To diagnose valvular heart disease, a doctor will begin by listening to the heart using a stethoscope. If they hear a heart murmur when listening to a person’s heartbeat, may it may suggest valvular heart disease. However, a heart murmur can also be benign and occur without a structural problem with the heart.

A number of factors can help a doctor determine which valve is creating the murmur and whether the issue is regurgitation or stenosis. These factors include:

  • the location of the murmur
  • how the murmur sounds
  • the rhythm of the murmur

A doctor may also use echocardiography to confirm a diagnosis. This test uses high frequency waves to create a live image of the heart. A doctor can look at these results to see if the valves are working correctly.

If a person’s valvular heart disease is not too severe, they may manage it with medications that help treat their symptoms.

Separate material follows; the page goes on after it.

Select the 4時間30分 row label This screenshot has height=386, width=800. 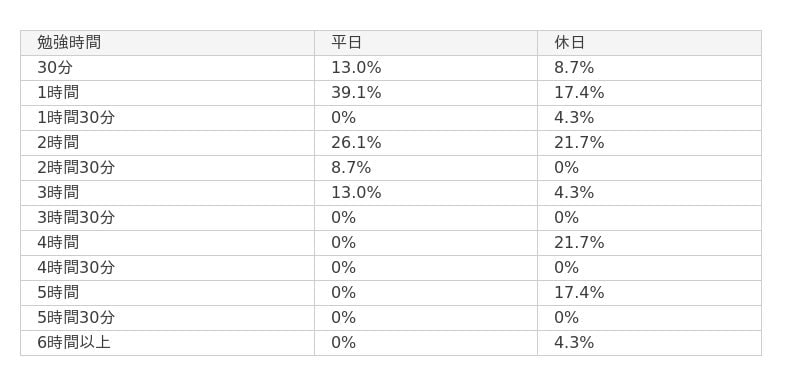click(76, 268)
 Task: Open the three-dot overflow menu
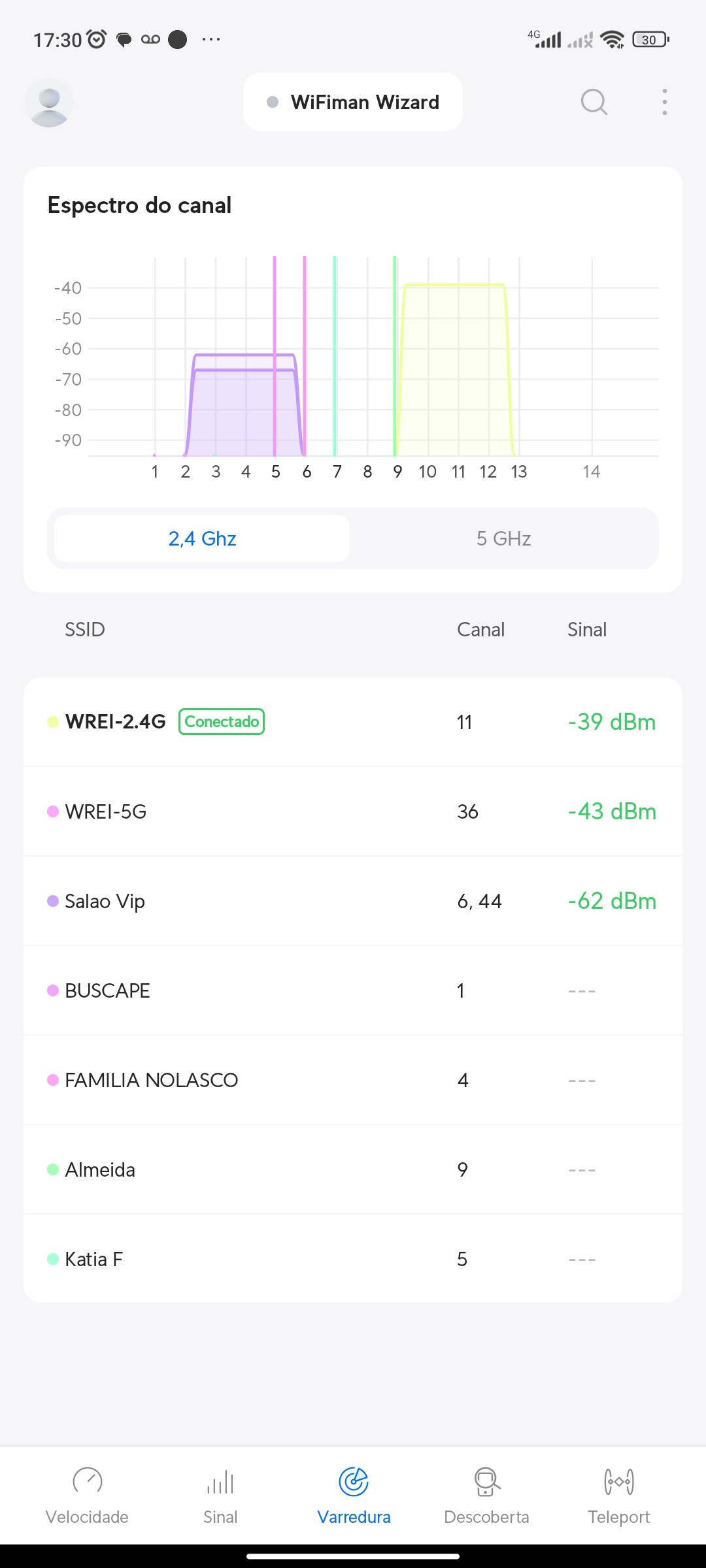(664, 103)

If damage to the valve is more severe and causes serious symptoms, a person may require surgery.

The type of surgery will depend on which valve is involved and what is causing the disease. In some instances, a surgeon may replace the entire valve.

If a person has a damaged heart valve, it may impair the heart’s ability to pump blood around the body. This can cause various complications.

If the heart does not receive enough blood, it can become weak, which can lead to heart failure.

Damaged heart valves may also cause a person to develop arrhythmia, which is an irregular heartbeat.

Valvular heart disease may also cause a person to develop lung problems. One potential issue is a buildup of blood in a person’s lungs. This can cause high blood pressure or an accumulation of fluid in the lungs. Both of these issues may lead to severe breathing difficulties.

If a person’s heart valves become narrow or leaky, the heart can often compensate for this for years and sometimes decades.

The heart may then grow thicker and become enlarged. If the heart then has to work harder over a long period, it cannot return to its normal size, which can cause the symptoms of valvular heart disease to worsen.

Valvular heart disease can cause the heart muscle to thicken and lose elasticity. It may also cause the ventricles to wear out, weakening the heart.

Symptoms of a weakened heart may only arise during strenuous physical exercise. However, over time, the symptoms may occur at rest. If the heart becomes very weak, it may cause life threatening heart failure.

Heart conditions, such as coronary artery disease and irregular heartbeats, may also worsen the symptoms of valvular heart disease. And heart attacks may worsen heart valve damage, leading to acute heart failure.

Valvular heart disease is an umbrella term for any disease that causes damage to one of the heart’s valves.

These conditions can cause regurgitation, where valves fail to close properly. This can cause blood to leak back into the chamber it came from.

Valvular heart disease can also cause stenosis, where valves become narrow and stiff. This can prevent the right amount of blood from flowing through the valve.

Causes of valvular heart disease include rheumatic diseases, endocarditis, congenital heart valve diseases, and other heart diseases.

A person may have a higher risk of the disease if they are older, have a family history of valvular heart diseases, use certain medical devices, or have other heart diseases. Lifestyle choices can also increase a person’s risk, such as a lack of physical activity, an unhealthy diet, smoking, and obesity.

People can treat valvular heart disease with medications. In the most serious cases, a person may require surgery.